In keeping with its promise to improve HMRC administration of IR35 regulations, the Government plans to set up dedicated helplines throughout the UK and staffed by specialist advisers.
Exchequer Secretary David Gauke and Office of Tax Simplification Director John Whiting were joint signatories to a letter to the OTS Chairman, Michael Jack, confirming that immediate abolition of IR35 was now off the government’s agenda, as indeed was the introduction of a new business test to assess whether or not individuals should be classified as self-employed.

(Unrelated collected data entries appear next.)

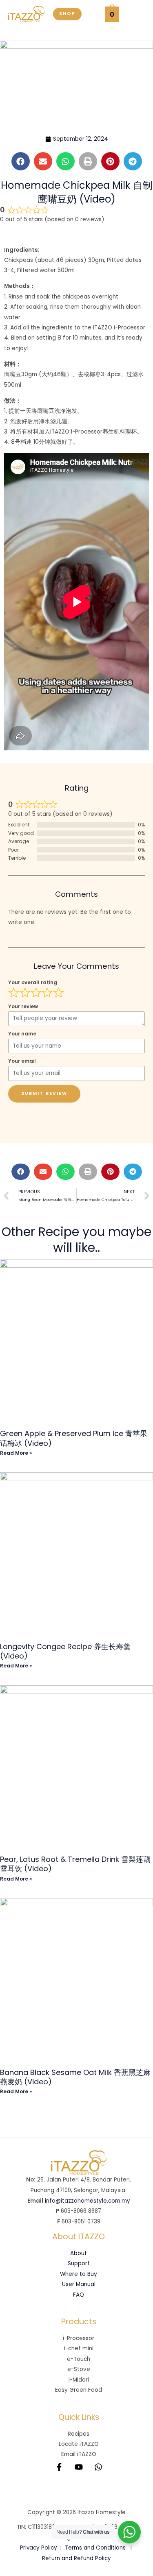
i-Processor (78, 2338)
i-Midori (79, 2380)
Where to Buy (78, 2274)
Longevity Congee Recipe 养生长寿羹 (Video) (65, 1651)
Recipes (78, 2434)
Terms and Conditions (95, 2548)
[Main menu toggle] (136, 14)
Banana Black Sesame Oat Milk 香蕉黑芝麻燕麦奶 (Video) (75, 2077)
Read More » (16, 1452)
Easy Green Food (78, 2390)
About (78, 2253)
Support (79, 2263)
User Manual (78, 2284)
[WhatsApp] (98, 2467)
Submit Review (44, 1093)
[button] (67, 14)
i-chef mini (78, 2348)
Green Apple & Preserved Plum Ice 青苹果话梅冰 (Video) (73, 1438)
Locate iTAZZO (79, 2444)
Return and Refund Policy (76, 2558)
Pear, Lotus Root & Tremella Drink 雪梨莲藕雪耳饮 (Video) (75, 1864)
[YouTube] (78, 2467)
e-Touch (78, 2359)
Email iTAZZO (78, 2454)
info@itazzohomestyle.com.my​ (87, 2201)
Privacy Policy (38, 2548)
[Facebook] (59, 2467)
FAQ (78, 2295)
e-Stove (78, 2369)
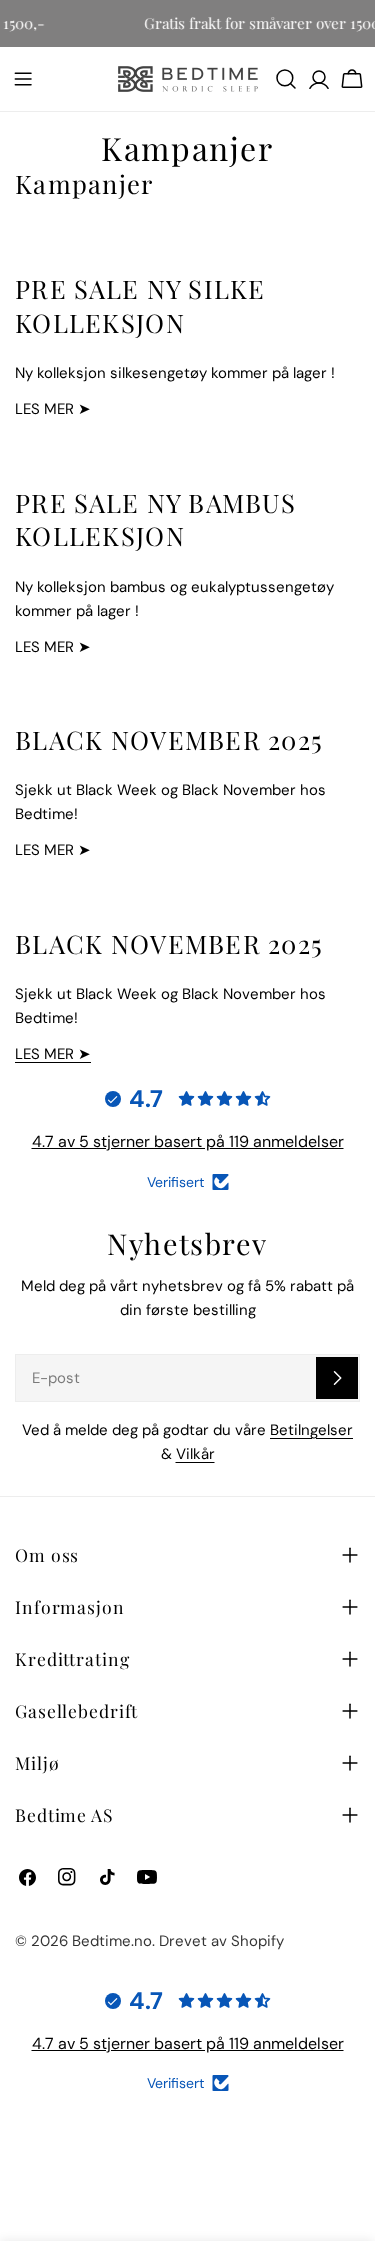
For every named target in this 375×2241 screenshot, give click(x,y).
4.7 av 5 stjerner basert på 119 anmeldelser (188, 1141)
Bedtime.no (112, 1941)
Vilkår (195, 1454)
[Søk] (286, 79)
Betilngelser (311, 1430)
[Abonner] (337, 1378)
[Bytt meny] (23, 79)
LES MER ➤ (53, 1054)
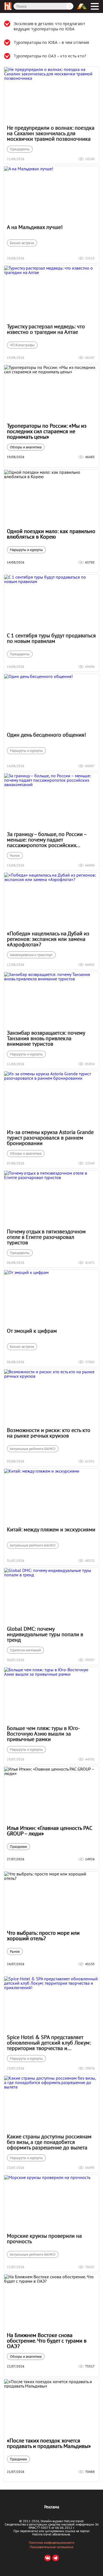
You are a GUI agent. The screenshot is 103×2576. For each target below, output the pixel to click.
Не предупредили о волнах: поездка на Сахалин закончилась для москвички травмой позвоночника (50, 133)
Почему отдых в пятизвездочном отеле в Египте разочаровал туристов (46, 1237)
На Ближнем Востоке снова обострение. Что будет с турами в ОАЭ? (47, 2340)
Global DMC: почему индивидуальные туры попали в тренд (45, 1634)
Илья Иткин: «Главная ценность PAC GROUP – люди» (49, 1830)
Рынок (15, 855)
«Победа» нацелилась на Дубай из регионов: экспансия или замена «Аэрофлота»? (48, 939)
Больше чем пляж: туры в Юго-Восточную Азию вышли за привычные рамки (43, 1733)
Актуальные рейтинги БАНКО (32, 1448)
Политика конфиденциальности (51, 2542)
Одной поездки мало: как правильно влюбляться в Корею (51, 533)
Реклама (51, 2507)
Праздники (18, 1846)
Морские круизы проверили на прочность (44, 2238)
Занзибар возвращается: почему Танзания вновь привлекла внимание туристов (46, 1038)
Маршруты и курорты (26, 549)
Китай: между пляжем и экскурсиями (51, 1529)
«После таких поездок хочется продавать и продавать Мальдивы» (49, 2443)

As is well known amongst the UK’s contracting community, IR35 legislation has been dogged by sustained criticism for its lack of clarity over the issue of self-employment. Many freelancers consider it excessively punitive and fatally ambiguous, so the government’s decision to retain it has not passed without some considerable controversy. However, Chancellor George Osborne has insisted that the administration of the notorious regulations by HMRC will be substantially improved, and the dedicated helplines appear to be a clear step in this direction.
The letter makes clear that the helplines are actually part of a series of measures designed to improve IR35 administration. Others include the publication of new guidance on the type of cases HMRC consider beyond the scope of IR35, restricting reviews to high-risk cases in order to promote a more tightly targeted approach to compliance activity, and the continuing monitoring of HMRC’s new approach by the newly created IR35 Forum.
Mr Gauke explained that the option of a new business test was discarded because, after due consideration, it was felt to be too challenging to devise in such a way that it would work for both business and HMRC.